= Amy S. Foster =

Canadian songwriter and author

Amy Skylark Foster (born July 29, 1973) is a Canadian songwriter and author. She is the daughter of record producer and songwriter David Foster and Bonnie Jean "B.J." Cook.

==Career==
The Nashville Scene described Foster as a "successful songwriter" whose songs had "hit the No. 1 slot" 3 times by 2009.

Best known for her collaborations with Michael Bublé, Foster has co-written "Home", "Everything", "Hold On", "Haven't Met You Yet", "To Be Loved", and "Beautiful Day". Her songs have been recorded by Blake Shelton, Destiny's Child, Josh Groban, and Andrea Bocelli.

Foster has stated that when Bublé sent her an early draft of "Home" her first thoughts were, "Oh, great, complain about being stuck in Europe," nevertheless, she related to the idea of missing someone, and agreed to help write the song.

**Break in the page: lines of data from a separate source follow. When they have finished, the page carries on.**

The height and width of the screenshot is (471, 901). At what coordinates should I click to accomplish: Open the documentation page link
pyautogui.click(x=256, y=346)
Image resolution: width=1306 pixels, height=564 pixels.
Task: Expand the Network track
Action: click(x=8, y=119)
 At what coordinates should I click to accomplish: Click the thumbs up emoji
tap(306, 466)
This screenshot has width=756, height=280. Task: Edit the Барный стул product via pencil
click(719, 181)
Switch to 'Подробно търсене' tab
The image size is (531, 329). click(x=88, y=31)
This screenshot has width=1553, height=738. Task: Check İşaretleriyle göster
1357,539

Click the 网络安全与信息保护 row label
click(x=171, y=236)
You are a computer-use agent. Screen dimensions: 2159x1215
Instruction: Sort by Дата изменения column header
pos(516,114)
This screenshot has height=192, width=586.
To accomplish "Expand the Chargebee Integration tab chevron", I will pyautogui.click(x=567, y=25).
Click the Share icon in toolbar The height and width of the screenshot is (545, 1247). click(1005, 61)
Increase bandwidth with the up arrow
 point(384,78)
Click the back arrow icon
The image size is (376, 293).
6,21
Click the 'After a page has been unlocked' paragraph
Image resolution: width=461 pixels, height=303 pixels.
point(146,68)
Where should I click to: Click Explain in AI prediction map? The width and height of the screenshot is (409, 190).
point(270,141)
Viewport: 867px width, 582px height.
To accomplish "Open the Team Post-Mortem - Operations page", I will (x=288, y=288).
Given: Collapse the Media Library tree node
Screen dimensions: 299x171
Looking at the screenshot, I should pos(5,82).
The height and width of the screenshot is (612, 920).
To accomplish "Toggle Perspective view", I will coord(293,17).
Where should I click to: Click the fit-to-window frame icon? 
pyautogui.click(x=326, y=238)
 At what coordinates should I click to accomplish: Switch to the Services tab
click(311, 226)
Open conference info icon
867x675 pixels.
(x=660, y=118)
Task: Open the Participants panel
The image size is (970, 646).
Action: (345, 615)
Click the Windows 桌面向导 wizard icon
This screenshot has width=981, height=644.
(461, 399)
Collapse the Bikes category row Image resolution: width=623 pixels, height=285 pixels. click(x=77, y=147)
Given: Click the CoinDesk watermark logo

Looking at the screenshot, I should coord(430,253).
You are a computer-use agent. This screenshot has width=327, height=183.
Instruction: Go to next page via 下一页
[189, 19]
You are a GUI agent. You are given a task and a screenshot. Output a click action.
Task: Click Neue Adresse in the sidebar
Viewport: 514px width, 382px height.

Her first book, When Autumn Leaves, was published in 2009. Booklist wrote that, "the romantic, mystical setting and appealing characters will delight readers searching for a modern-day fairy tale."

==Personal life==
Foster was previously married to Simon Gillies. They have two daughters, Mikaela and Eva. In 2012, she married Matthew Freeman. They have a son, Vaughn.